Sie sind hier: Startseite / Genetik / Leistungsverzeichnis-gesamt / Hyperlipidämie Typ III

Hyperlipidämie Typ III

(Apolipoprotein E-Defekt)

Hyperlipidämie Typ III (Apolipoprotein E-Defekt)

Gen: APOE

Locus: Chromosom 19q13.2

OMIM-Nummer: 107741

Klinisch-genetische Grundlagen:
Das Apolipoprotein E (ApoE) wird in verschiedenen Geweben synthetisiert und spielt eine wichtige Rolle im Cholesterintransport. In diesem Zusammenhang ist die Bindung von ApoE an eine Vielzahl von Lipoproteinen unterschiedlicher Dichteklassen sowie die Fähigkeit von ApoE mit zwei hepatischen Rezeptoren (LDL-Rezeptor und ApoE-Rezeptor) zu interagieren von besonderer Bedeutung. Darüber hinaus beeinflusst ApoE den Metabolismus von IDL (intermediate density lipoprotein), den Chylomikronen, dem HDL (high density lipoprotein) und ist mitverantwortlich für den reversen Cholesterintransport aus den peripheren Geweben zur Leber.
In der europäischen Normalbevölkerung kommen neben sehr seltenen Varianten hauptsächlich drei ApoE-Isoformen vor: ApoE2 (Frequenz 0,1), ApoE3 (Frequenz 0,75) und ApoE4 (Frequenz 0,15).
Personen mit der ApoE4-Isoform haben einen höheren LDL-Cholesterinspiegel im Vergleich zu Personen mit der ApoE3-Isoform.

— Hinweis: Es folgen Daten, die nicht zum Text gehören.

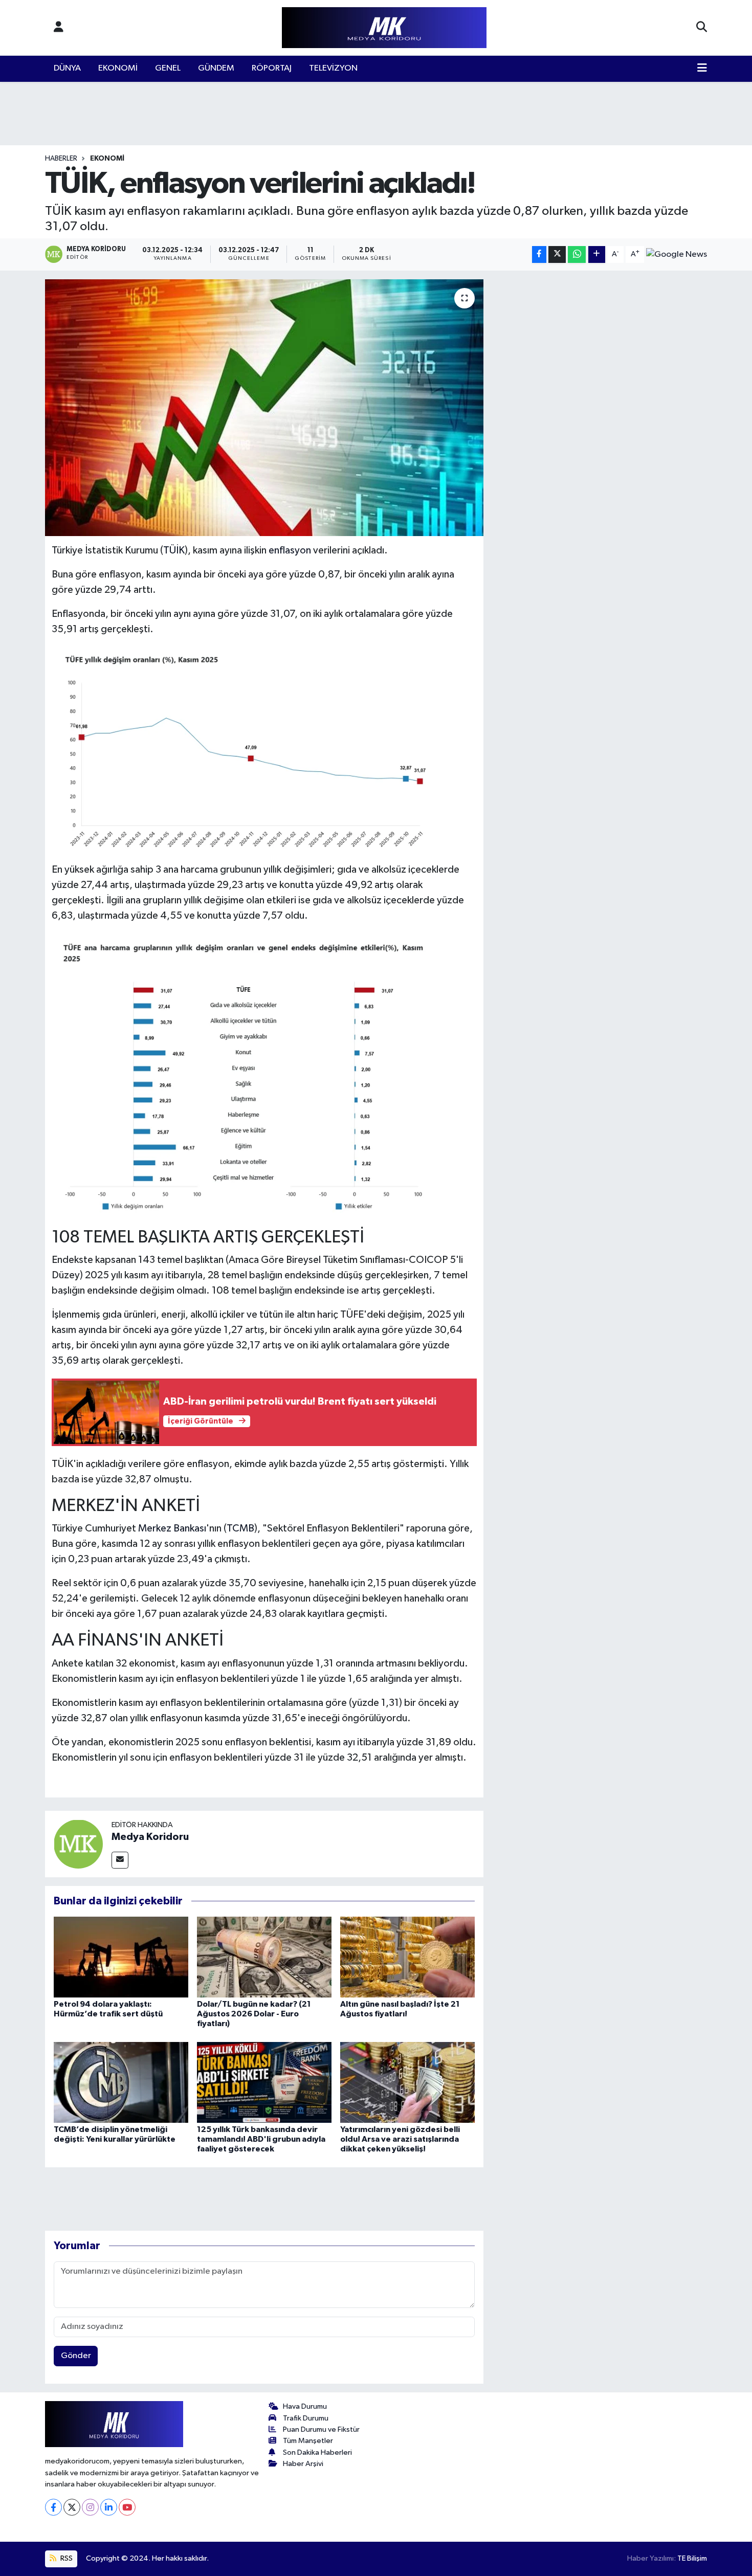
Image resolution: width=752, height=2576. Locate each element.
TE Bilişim (692, 2558)
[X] (71, 2507)
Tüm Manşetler (308, 2441)
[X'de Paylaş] (557, 254)
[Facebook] (53, 2507)
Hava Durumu (305, 2406)
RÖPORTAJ (272, 68)
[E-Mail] (120, 1860)
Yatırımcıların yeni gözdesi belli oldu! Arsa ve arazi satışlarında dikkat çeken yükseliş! (400, 2139)
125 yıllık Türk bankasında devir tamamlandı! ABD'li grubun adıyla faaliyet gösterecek (261, 2139)
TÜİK (174, 550)
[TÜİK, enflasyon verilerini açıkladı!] (264, 407)
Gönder (76, 2355)
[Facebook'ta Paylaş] (539, 254)
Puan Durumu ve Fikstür (321, 2429)
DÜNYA (67, 68)
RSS (66, 2558)
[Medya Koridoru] (78, 1843)
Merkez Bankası (172, 1528)
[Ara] (701, 27)
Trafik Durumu (305, 2418)
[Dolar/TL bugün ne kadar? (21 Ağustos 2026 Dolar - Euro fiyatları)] (264, 1956)
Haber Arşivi (303, 2464)
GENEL (168, 68)
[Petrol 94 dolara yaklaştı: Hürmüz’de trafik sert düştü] (121, 1956)
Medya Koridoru (150, 1837)
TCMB (240, 1528)
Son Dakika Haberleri (317, 2452)
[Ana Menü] (702, 68)
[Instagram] (90, 2507)
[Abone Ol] (676, 254)
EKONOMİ (118, 68)
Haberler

Somit stellt die ApoE4-Isoform einen erheblichen Risikofaktor für Atherosklerose und koronare Herzerkrankungen dar. Patienten mit Hyperlipidämie Typ III weisen besonders häufig die ApoE2-Isoform auf.

 

Häufigkeit:
1:2.000

Erbgang:
Autosomal-rezessiv

Indikation:
Differentialdiagnose bei erhöhtem LDL-Cholesterinspiegel, ggf. Fettsucht, Diabetes mellitus
familiäre Hyperlipidämie

Material und Transportbedingungen:
2-5 ml EDTA-Blut, Transport bei Raumtemperatur

Dauer der Untersuchung:
1-2 Wochen

Diagnostisches Verfahren:
Nachweis der häufigen Genotypen E2, E3, E4 nach Polymerase-Ketten-Reaktion

Selbsthilfegruppen:
Lipid-Liga e.V. (http://www.lipid-liga.de/cms/)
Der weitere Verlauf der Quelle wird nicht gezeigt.